Reproduce the entries below, changing "Where should I click to" to "Where do I click to" wherever it occurs and leaving everything else as it is.
— start of TASK INPUTS —
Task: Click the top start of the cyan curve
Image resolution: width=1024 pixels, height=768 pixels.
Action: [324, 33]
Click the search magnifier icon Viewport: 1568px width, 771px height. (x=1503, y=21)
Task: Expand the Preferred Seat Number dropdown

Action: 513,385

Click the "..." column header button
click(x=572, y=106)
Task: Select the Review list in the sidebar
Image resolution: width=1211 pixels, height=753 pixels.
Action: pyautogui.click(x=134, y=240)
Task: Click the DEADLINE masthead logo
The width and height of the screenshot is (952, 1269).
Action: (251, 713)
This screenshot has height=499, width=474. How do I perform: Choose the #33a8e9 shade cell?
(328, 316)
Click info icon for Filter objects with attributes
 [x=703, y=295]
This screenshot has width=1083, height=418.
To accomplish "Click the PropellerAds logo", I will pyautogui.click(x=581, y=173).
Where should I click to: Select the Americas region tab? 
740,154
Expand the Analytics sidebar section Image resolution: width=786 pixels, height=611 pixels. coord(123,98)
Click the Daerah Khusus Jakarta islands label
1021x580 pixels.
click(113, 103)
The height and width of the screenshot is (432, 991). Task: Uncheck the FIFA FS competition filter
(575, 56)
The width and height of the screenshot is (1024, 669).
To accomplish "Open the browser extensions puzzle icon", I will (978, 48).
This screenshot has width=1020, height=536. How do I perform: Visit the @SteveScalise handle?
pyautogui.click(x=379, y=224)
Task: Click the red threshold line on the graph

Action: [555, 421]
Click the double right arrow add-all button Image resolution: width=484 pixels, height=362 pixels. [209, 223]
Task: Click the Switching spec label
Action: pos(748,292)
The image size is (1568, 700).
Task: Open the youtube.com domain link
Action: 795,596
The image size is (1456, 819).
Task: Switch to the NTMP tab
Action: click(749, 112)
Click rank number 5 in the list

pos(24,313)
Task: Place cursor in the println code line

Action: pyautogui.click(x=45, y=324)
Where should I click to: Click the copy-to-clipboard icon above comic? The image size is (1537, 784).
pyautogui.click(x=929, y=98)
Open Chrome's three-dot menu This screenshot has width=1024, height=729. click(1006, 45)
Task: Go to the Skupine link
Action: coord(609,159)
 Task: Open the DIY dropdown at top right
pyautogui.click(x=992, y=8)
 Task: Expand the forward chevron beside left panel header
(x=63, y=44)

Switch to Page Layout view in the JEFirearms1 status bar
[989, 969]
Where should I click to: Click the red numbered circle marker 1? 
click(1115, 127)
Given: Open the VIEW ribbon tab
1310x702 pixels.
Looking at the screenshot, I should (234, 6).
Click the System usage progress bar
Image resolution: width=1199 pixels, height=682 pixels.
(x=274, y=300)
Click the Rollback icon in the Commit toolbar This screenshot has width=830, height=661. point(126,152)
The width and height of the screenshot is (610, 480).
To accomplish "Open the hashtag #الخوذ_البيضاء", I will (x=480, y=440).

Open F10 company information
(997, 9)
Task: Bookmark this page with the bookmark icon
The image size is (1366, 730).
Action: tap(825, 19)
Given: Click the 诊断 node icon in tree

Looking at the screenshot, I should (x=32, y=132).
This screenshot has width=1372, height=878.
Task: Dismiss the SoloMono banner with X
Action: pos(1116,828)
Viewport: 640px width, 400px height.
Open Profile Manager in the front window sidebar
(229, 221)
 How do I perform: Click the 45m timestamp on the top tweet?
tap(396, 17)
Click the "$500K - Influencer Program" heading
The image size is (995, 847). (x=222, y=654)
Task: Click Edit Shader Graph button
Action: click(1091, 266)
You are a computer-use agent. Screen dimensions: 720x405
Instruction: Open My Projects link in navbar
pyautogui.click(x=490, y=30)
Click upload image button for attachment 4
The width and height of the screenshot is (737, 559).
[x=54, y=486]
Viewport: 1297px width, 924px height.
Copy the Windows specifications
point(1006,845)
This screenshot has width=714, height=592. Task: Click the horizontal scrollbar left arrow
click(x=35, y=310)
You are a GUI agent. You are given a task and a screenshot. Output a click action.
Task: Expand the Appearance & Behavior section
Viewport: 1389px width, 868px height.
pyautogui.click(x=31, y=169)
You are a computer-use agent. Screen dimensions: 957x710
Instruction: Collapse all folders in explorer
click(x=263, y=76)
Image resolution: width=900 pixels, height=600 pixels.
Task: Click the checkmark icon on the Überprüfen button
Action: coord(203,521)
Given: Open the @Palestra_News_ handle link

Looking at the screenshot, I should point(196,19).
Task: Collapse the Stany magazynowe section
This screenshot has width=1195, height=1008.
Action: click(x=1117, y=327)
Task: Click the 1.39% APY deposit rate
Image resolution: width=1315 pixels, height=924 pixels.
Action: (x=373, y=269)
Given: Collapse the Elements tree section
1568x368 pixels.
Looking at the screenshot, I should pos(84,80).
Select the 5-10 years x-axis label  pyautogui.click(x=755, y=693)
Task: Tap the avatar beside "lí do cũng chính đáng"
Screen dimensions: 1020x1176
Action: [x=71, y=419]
— end of TASK INPUTS —
## RESULT BELOW
Task: Click the top start of the cyan curve
Image resolution: width=1024 pixels, height=768 pixels.
Action: [324, 33]
Click the search magnifier icon Viewport: 1568px width, 771px height. (x=1503, y=21)
Task: Expand the Preferred Seat Number dropdown

Action: 513,385

Click the "..." column header button
click(x=572, y=106)
Task: Select the Review list in the sidebar
Image resolution: width=1211 pixels, height=753 pixels.
Action: pyautogui.click(x=134, y=240)
Task: Click the DEADLINE masthead logo
The width and height of the screenshot is (952, 1269).
Action: (251, 713)
This screenshot has height=499, width=474. How do I perform: Choose the #33a8e9 shade cell?
(328, 316)
Click info icon for Filter objects with attributes
 [x=703, y=295]
This screenshot has width=1083, height=418.
To accomplish "Click the PropellerAds logo", I will pyautogui.click(x=581, y=173).
Where do I click to: Select the Americas region tab? 
740,154
Expand the Analytics sidebar section Image resolution: width=786 pixels, height=611 pixels. coord(123,98)
Click the Daerah Khusus Jakarta islands label
1021x580 pixels.
click(113, 103)
The height and width of the screenshot is (432, 991). Task: Uncheck the FIFA FS competition filter
(575, 56)
The width and height of the screenshot is (1024, 669).
To accomplish "Open the browser extensions puzzle icon", I will (978, 48).
This screenshot has width=1020, height=536. How do I perform: Visit the @SteveScalise handle?
pyautogui.click(x=379, y=224)
Task: Click the red threshold line on the graph

Action: [555, 421]
Click the double right arrow add-all button Image resolution: width=484 pixels, height=362 pixels. [209, 223]
Task: Click the Switching spec label
Action: pos(748,292)
The image size is (1568, 700).
Task: Open the youtube.com domain link
Action: 795,596
The image size is (1456, 819).
Task: Switch to the NTMP tab
Action: click(749, 112)
Click rank number 5 in the list

pos(24,313)
Task: Place cursor in the println code line

Action: pyautogui.click(x=45, y=324)
Where do I click to: Click the copy-to-clipboard icon above comic? The image size is (1537, 784).
pyautogui.click(x=929, y=98)
Open Chrome's three-dot menu This screenshot has width=1024, height=729. click(1006, 45)
Task: Go to the Skupine link
Action: coord(609,159)
 Task: Open the DIY dropdown at top right
pyautogui.click(x=992, y=8)
 Task: Expand the forward chevron beside left panel header
(x=63, y=44)

Switch to Page Layout view in the JEFirearms1 status bar
[989, 969]
Where do I click to: Click the red numbered circle marker 1? 
click(1115, 127)
Given: Open the VIEW ribbon tab
1310x702 pixels.
Looking at the screenshot, I should (234, 6).
Click the System usage progress bar
Image resolution: width=1199 pixels, height=682 pixels.
(x=274, y=300)
Click the Rollback icon in the Commit toolbar This screenshot has width=830, height=661. point(126,152)
The width and height of the screenshot is (610, 480).
To accomplish "Open the hashtag #الخوذ_البيضاء", I will (x=480, y=440).

Open F10 company information
(997, 9)
Task: Bookmark this page with the bookmark icon
The image size is (1366, 730).
Action: tap(825, 19)
Given: Click the 诊断 node icon in tree

Looking at the screenshot, I should (x=32, y=132).
This screenshot has width=1372, height=878.
Task: Dismiss the SoloMono banner with X
Action: pos(1116,828)
Viewport: 640px width, 400px height.
Open Profile Manager in the front window sidebar
(229, 221)
 How do I perform: Click the 45m timestamp on the top tweet?
tap(396, 17)
Click the "$500K - Influencer Program" heading
The image size is (995, 847). (x=222, y=654)
Task: Click Edit Shader Graph button
Action: click(1091, 266)
You are a computer-use agent. Screen dimensions: 720x405
Instruction: Open My Projects link in navbar
pyautogui.click(x=490, y=30)
Click upload image button for attachment 4
The width and height of the screenshot is (737, 559).
[x=54, y=486]
Viewport: 1297px width, 924px height.
Copy the Windows specifications
point(1006,845)
This screenshot has width=714, height=592. Task: Click the horizontal scrollbar left arrow
click(x=35, y=310)
You are a GUI agent. You are given a task and a screenshot. Output a click action.
Task: Expand the Appearance & Behavior section
Viewport: 1389px width, 868px height.
pyautogui.click(x=31, y=169)
You are a computer-use agent. Screen dimensions: 957x710
Instruction: Collapse all folders in explorer
click(x=263, y=76)
Image resolution: width=900 pixels, height=600 pixels.
Task: Click the checkmark icon on the Überprüfen button
Action: coord(203,521)
Given: Open the @Palestra_News_ handle link

Looking at the screenshot, I should point(196,19).
Task: Collapse the Stany magazynowe section
This screenshot has width=1195, height=1008.
Action: click(x=1117, y=327)
Task: Click the 1.39% APY deposit rate
Image resolution: width=1315 pixels, height=924 pixels.
Action: (x=373, y=269)
Given: Collapse the Elements tree section
1568x368 pixels.
Looking at the screenshot, I should pos(84,80).
Select the 5-10 years x-axis label  pyautogui.click(x=755, y=693)
Task: Tap the avatar beside "lí do cũng chính đáng"
Screen dimensions: 1020x1176
Action: [x=71, y=419]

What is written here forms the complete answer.